One could show that holding the $ \sigma $ parameter constant while downsampling the image is equivalent of increasing the sigma while holding the image size constant.
Let's do a simple test:
clear();
close('all');
paramSigma = 6;
sigmaToRediusFactor = 4;
decimationFctr = 2;
hFilterSize = @(paramStd) (2 * ceil(sigmaToRediusFactor * paramStd)) + 1;
lenaImgUrl = 'https://github.com/RoyiAvital/StackExchangeCodes/raw/7dc76e23ed08eb900b66c816665564657a8e2251/StackOverflow/Q50614085/Lena.png';
mI = im2double(imread(lenaImgUrl));
mI = mean(mI, 3); %<! Make it grayscale
mIBlurred = imgaussfilt(mI, paramSigma, 'FilterSize', hFilterSize(paramSigma), 'FilterDomain', 'spatial');
numRows = size(mI, 1); %<! 512
numCols = size(mI, 2); %<! 512
% With decimation
numRowsDown = floor(numRows / decimationFctr);
numColsDown = floor(numCols / decimationFctr);
paramSigmaDec = paramSigma / decimationFctr;
mIDec = imresize(mI, 'OutputSize', [numRowsDown, numColsDown]);
mIDecBlurred = imgaussfilt(mIDec, paramSigmaDec, 'FilterSize', hFilterSize(paramSigmaDec), 'FilterDomain', 'spatial');
mIDecBlurred = imresize(mIDecBlurred, 'OutputSize', [numRows, numCols]);
figure('Position', [100, 100, 1200, 450]);
hA = subplot(1, 4, 1);
imshow(mI);
set(get(hA, 'Title'), 'String', 'Lena Image');
hA = subplot(1, 4, 2);
imshow(mIBlurred);
set(get(hA, 'Title'), 'String', ['Lena Blurred, Sigma: ', num2str(paramSigma)]);
hA = subplot(1, 4, 3);
imshow(mIDecBlurred);
set(get(hA, 'Title'), 'String', ['Lena Blurred Decimated, Sigma: ', num2str(paramSigmaDec)']);
hA = subplot(1, 4, 4);
imagesc(mIBlurred - mIDecBlurred);
set(hA, 'DataAspectRatio', [1, 1, 1]);
set(get(hA, 'Title'), 'String', ['Difference Image']);
The output is:

What we did?
We applied a gaussian blur on an image with a given $\sigma$.

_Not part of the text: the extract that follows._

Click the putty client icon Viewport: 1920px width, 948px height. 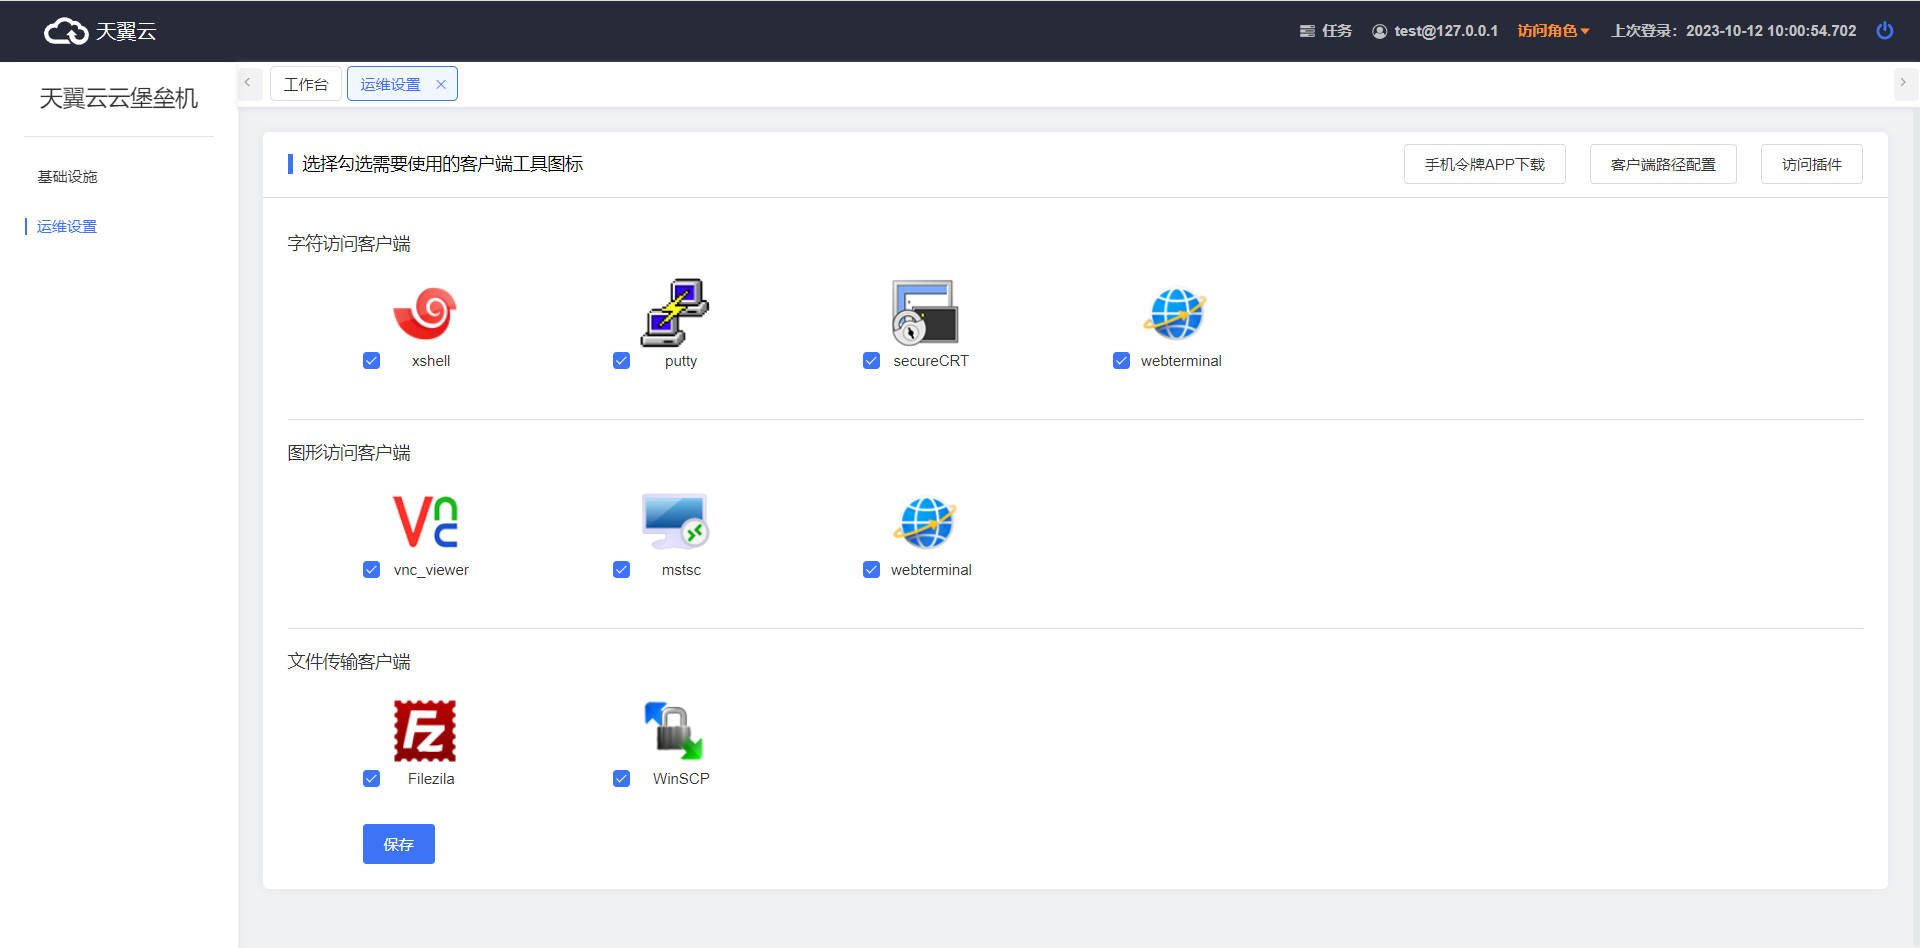click(675, 313)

We also applied a gaussian blur on the same image after a decimation with factor 2 image with $\frac{\sigma}{2}$.
The we upsampled the downsampled image to the original size and display the 2 results and their difference.

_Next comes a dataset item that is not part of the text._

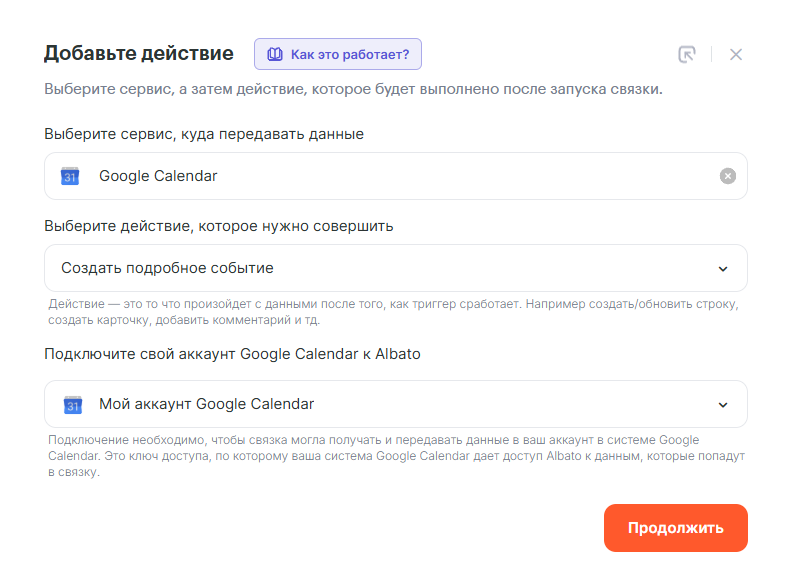
Task: Click the book icon beside "Как это работает?"
Action: point(274,54)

Beside some edge issues, the output of both is the same.
So, if they are the same, what should we use?
The one which is faster, of course, it is the one which is applied on less pixels.

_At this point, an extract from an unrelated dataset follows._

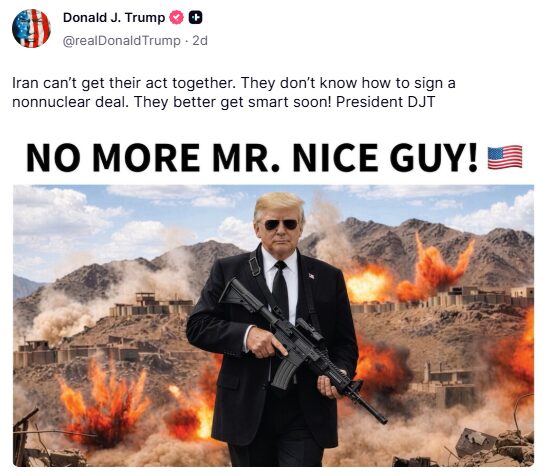
Task: Click the word nonnuclear in the post
Action: click(51, 102)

Regarding your question, in order to keep the scale invariance you can take the same strategy used in the À-Trous Wavelets (Also known as dilated convolution). Basically decimating the grid when collecting the samples. It will give you, neglecting border issues, the same results.